[Collected data]
§ §

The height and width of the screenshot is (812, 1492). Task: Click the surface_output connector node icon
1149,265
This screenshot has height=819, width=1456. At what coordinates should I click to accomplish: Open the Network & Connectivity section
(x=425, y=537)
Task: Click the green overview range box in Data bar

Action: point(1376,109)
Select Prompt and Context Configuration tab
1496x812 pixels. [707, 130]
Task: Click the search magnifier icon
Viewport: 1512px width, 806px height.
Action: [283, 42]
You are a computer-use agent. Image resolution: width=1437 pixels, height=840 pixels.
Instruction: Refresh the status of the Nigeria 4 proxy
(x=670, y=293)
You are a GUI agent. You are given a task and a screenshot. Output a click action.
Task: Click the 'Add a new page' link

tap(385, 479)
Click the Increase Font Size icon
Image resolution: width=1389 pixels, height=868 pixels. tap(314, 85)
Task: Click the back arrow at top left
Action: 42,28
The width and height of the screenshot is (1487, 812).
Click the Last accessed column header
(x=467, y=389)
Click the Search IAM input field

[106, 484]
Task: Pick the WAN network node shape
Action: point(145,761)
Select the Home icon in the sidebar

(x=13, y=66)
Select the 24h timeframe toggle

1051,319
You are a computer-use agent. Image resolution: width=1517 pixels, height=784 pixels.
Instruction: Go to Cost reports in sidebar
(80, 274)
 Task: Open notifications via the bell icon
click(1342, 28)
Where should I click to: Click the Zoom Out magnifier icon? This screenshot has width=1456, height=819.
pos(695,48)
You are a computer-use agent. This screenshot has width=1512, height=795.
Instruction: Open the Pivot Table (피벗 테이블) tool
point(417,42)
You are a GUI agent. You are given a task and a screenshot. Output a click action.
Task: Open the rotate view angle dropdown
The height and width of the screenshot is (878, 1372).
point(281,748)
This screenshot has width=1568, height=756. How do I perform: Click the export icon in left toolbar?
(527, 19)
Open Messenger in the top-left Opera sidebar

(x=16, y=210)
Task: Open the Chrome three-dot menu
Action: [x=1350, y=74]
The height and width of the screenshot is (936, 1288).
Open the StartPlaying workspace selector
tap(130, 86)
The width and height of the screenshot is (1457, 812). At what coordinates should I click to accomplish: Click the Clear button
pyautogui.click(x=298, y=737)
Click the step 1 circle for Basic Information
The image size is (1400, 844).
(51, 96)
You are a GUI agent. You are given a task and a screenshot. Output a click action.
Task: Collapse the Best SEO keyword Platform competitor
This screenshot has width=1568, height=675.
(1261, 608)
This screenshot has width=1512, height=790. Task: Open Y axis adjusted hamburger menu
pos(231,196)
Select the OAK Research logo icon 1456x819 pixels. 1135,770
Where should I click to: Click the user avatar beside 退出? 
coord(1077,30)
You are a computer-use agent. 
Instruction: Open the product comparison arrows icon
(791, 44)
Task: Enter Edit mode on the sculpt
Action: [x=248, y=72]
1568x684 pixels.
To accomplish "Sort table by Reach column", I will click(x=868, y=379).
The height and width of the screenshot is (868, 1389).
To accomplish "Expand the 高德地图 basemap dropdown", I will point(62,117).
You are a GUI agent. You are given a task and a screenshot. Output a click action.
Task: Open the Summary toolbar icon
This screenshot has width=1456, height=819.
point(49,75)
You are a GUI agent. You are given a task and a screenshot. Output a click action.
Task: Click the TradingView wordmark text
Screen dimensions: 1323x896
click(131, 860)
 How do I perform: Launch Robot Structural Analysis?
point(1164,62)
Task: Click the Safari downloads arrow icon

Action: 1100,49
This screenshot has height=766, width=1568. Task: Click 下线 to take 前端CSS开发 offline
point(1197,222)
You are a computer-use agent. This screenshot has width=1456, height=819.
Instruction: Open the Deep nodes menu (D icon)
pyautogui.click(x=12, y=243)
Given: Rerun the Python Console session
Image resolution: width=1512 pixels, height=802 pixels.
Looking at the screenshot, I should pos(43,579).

§ §

## THE PROBLEM:
Copy every record above exactly as it is.

## ANSWER TO THE PROBLEM:
The height and width of the screenshot is (812, 1492). Task: Click the surface_output connector node icon
1149,265
This screenshot has height=819, width=1456. At what coordinates should I click to accomplish: Open the Network & Connectivity section
(x=425, y=537)
Task: Click the green overview range box in Data bar

Action: point(1376,109)
Select Prompt and Context Configuration tab
1496x812 pixels. [707, 130]
Task: Click the search magnifier icon
Viewport: 1512px width, 806px height.
Action: [283, 42]
You are a computer-use agent. Image resolution: width=1437 pixels, height=840 pixels.
Instruction: Refresh the status of the Nigeria 4 proxy
(x=670, y=293)
You are a GUI agent. You are given a task and a screenshot. Output a click action.
Task: Click the 'Add a new page' link

tap(385, 479)
Click the Increase Font Size icon
Image resolution: width=1389 pixels, height=868 pixels. tap(314, 85)
Task: Click the back arrow at top left
Action: 42,28
The width and height of the screenshot is (1487, 812).
Click the Last accessed column header
(x=467, y=389)
Click the Search IAM input field

[106, 484]
Task: Pick the WAN network node shape
Action: point(145,761)
Select the Home icon in the sidebar

(x=13, y=66)
Select the 24h timeframe toggle

1051,319
You are a computer-use agent. Image resolution: width=1517 pixels, height=784 pixels.
Instruction: Go to Cost reports in sidebar
(80, 274)
 Task: Open notifications via the bell icon
click(1342, 28)
Where should I click to: Click the Zoom Out magnifier icon? This screenshot has width=1456, height=819.
pos(695,48)
You are a computer-use agent. This screenshot has width=1512, height=795.
Instruction: Open the Pivot Table (피벗 테이블) tool
point(417,42)
You are a GUI agent. You are given a task and a screenshot. Output a click action.
Task: Open the rotate view angle dropdown
The height and width of the screenshot is (878, 1372).
point(281,748)
This screenshot has width=1568, height=756. How do I perform: Click the export icon in left toolbar?
(527, 19)
Open Messenger in the top-left Opera sidebar

(x=16, y=210)
Task: Open the Chrome three-dot menu
Action: [x=1350, y=74]
The height and width of the screenshot is (936, 1288).
Open the StartPlaying workspace selector
tap(130, 86)
The width and height of the screenshot is (1457, 812). At what coordinates should I click to accomplish: Click the Clear button
pyautogui.click(x=298, y=737)
Click the step 1 circle for Basic Information
The image size is (1400, 844).
(51, 96)
You are a GUI agent. You are given a task and a screenshot. Output a click action.
Task: Collapse the Best SEO keyword Platform competitor
This screenshot has width=1568, height=675.
(1261, 608)
This screenshot has width=1512, height=790. Task: Open Y axis adjusted hamburger menu
pos(231,196)
Select the OAK Research logo icon 1456x819 pixels. 1135,770
Where should I click to: Click the user avatar beside 退出? 
coord(1077,30)
You are a computer-use agent. 
Instruction: Open the product comparison arrows icon
(791, 44)
Task: Enter Edit mode on the sculpt
Action: [x=248, y=72]
1568x684 pixels.
To accomplish "Sort table by Reach column", I will click(x=868, y=379).
The height and width of the screenshot is (868, 1389).
To accomplish "Expand the 高德地图 basemap dropdown", I will point(62,117).
You are a GUI agent. You are given a task and a screenshot. Output a click action.
Task: Open the Summary toolbar icon
This screenshot has width=1456, height=819.
point(49,75)
You are a GUI agent. You are given a task and a screenshot. Output a click action.
Task: Click the TradingView wordmark text
Screen dimensions: 1323x896
click(131, 860)
 How do I perform: Launch Robot Structural Analysis?
point(1164,62)
Task: Click the Safari downloads arrow icon

Action: 1100,49
This screenshot has height=766, width=1568. Task: Click 下线 to take 前端CSS开发 offline
point(1197,222)
You are a computer-use agent. This screenshot has width=1456, height=819.
Instruction: Open the Deep nodes menu (D icon)
pyautogui.click(x=12, y=243)
Given: Rerun the Python Console session
Image resolution: width=1512 pixels, height=802 pixels.
Looking at the screenshot, I should pos(43,579).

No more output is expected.